Extracted records
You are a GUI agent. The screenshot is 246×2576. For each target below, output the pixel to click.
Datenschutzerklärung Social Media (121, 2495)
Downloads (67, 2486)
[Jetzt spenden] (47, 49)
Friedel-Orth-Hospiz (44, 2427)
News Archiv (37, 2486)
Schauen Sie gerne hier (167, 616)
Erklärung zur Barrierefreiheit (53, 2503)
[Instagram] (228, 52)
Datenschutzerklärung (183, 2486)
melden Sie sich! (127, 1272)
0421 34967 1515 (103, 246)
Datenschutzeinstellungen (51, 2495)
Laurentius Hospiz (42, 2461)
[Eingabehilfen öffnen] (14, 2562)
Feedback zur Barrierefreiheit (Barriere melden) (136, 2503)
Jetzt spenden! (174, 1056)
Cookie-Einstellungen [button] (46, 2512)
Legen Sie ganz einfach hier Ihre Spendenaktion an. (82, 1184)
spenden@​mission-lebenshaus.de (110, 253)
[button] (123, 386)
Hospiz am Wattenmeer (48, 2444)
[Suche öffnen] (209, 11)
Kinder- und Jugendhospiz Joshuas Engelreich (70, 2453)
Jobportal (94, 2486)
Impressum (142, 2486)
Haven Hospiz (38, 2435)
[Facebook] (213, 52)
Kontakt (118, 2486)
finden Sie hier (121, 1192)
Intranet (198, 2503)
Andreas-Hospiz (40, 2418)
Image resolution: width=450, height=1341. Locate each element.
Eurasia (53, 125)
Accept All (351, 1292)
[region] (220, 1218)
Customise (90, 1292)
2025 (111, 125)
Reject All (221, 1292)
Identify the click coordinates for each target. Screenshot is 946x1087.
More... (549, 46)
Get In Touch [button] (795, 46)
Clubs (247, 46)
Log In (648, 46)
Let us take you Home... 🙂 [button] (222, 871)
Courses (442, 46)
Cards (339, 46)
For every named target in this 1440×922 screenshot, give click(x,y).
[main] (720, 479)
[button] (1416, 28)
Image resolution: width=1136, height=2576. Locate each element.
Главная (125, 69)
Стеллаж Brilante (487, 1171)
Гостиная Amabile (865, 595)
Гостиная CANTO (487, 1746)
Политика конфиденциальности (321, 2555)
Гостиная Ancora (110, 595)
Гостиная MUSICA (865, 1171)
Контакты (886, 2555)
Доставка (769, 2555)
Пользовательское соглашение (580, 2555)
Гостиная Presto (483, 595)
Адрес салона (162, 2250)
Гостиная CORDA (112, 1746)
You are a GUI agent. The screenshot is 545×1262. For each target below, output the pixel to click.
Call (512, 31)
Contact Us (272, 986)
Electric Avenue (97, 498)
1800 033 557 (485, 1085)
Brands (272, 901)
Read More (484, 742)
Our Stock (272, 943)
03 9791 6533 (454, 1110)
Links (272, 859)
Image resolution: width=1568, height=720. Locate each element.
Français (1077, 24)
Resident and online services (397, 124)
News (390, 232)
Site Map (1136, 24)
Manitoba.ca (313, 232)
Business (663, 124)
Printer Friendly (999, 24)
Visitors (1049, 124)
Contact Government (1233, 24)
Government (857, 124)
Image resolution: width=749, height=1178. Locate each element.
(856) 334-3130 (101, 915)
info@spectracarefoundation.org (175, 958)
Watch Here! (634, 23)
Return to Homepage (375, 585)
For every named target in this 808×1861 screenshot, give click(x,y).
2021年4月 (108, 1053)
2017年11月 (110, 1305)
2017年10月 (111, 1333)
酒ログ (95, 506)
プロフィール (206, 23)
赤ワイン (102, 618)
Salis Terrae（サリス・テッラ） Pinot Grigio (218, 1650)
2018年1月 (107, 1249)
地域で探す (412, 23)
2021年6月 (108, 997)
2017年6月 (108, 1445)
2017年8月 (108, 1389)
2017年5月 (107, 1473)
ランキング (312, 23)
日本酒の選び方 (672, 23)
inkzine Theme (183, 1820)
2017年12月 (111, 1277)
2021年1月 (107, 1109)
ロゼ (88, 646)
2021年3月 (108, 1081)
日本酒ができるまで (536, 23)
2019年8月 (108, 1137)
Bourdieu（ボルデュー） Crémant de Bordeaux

Exercise aim: Please rewrite the records from the line containing "Intranet (198, 2503)" down to the line containing "日本酒の選び方 (672, 23)", both included, as a JSON list of strings with one string per line and blank lines left out.

Solution to this task:
[
  "Intranet (198, 2503)",
  "Andreas-Hospiz (40, 2418)",
  "Image resolution: width=450, height=1341. Locate each element.",
  "Eurasia (53, 125)",
  "Accept All (351, 1292)",
  "[region] (220, 1218)",
  "Customise (90, 1292)",
  "2025 (111, 125)",
  "Reject All (221, 1292)",
  "Identify the click coordinates for each target. Screenshot is 946x1087.",
  "More... (549, 46)",
  "Get In Touch [button] (795, 46)",
  "Clubs (247, 46)",
  "Log In (648, 46)",
  "Let us take you Home... 🙂 [button] (222, 871)",
  "Courses (442, 46)",
  "Cards (339, 46)",
  "For every named target in this 1440×922 screenshot, give click(x,y).",
  "[main] (720, 479)",
  "[button] (1416, 28)",
  "Image resolution: width=1136, height=2576. Locate each element.",
  "Главная (125, 69)",
  "Стеллаж Brilante (487, 1171)",
  "Гостиная Amabile (865, 595)",
  "Гостиная CANTO (487, 1746)",
  "Политика конфиденциальности (321, 2555)",
  "Гостиная Ancora (110, 595)",
  "Гостиная MUSICA (865, 1171)",
  "Контакты (886, 2555)",
  "Доставка (769, 2555)",
  "Пользовательское соглашение (580, 2555)",
  "Гостиная Presto (483, 595)",
  "Адрес салона (162, 2250)",
  "Гостиная CORDA (112, 1746)",
  "You are a GUI agent. The screenshot is 545×1262. For each target below, output the pixel to click.",
  "Call (512, 31)",
  "Contact Us (272, 986)",
  "Electric Avenue (97, 498)",
  "1800 033 557 (485, 1085)",
  "Brands (272, 901)",
  "Read More (484, 742)",
  "Our Stock (272, 943)",
  "03 9791 6533 (454, 1110)",
  "Links (272, 859)",
  "Image resolution: width=1568, height=720. Locate each element.",
  "Français (1077, 24)",
  "Resident and online services (397, 124)",
  "News (390, 232)",
  "Site Map (1136, 24)",
  "Manitoba.ca (313, 232)",
  "Business (663, 124)",
  "Printer Friendly (999, 24)",
  "Visitors (1049, 124)",
  "Contact Government (1233, 24)",
  "Government (857, 124)",
  "Image resolution: width=749, height=1178. Locate each element.",
  "(856) 334-3130 (101, 915)",
  "info@spectracarefoundation.org (175, 958)",
  "Watch Here! (634, 23)",
  "Return to Homepage (375, 585)",
  "For every named target in this 808×1861 screenshot, give click(x,y).",
  "2021年4月 (108, 1053)",
  "2017年11月 (110, 1305)",
  "2017年10月 (111, 1333)",
  "酒ログ (95, 506)",
  "プロフィール (206, 23)",
  "赤ワイン (102, 618)",
  "Salis Terrae（サリス・テッラ） Pinot Grigio (218, 1650)",
  "2018年1月 (107, 1249)",
  "地域で探す (412, 23)",
  "2021年6月 (108, 997)",
  "2017年6月 (108, 1445)",
  "2017年8月 (108, 1389)",
  "2017年5月 (107, 1473)",
  "ランキング (312, 23)",
  "日本酒の選び方 (672, 23)"
]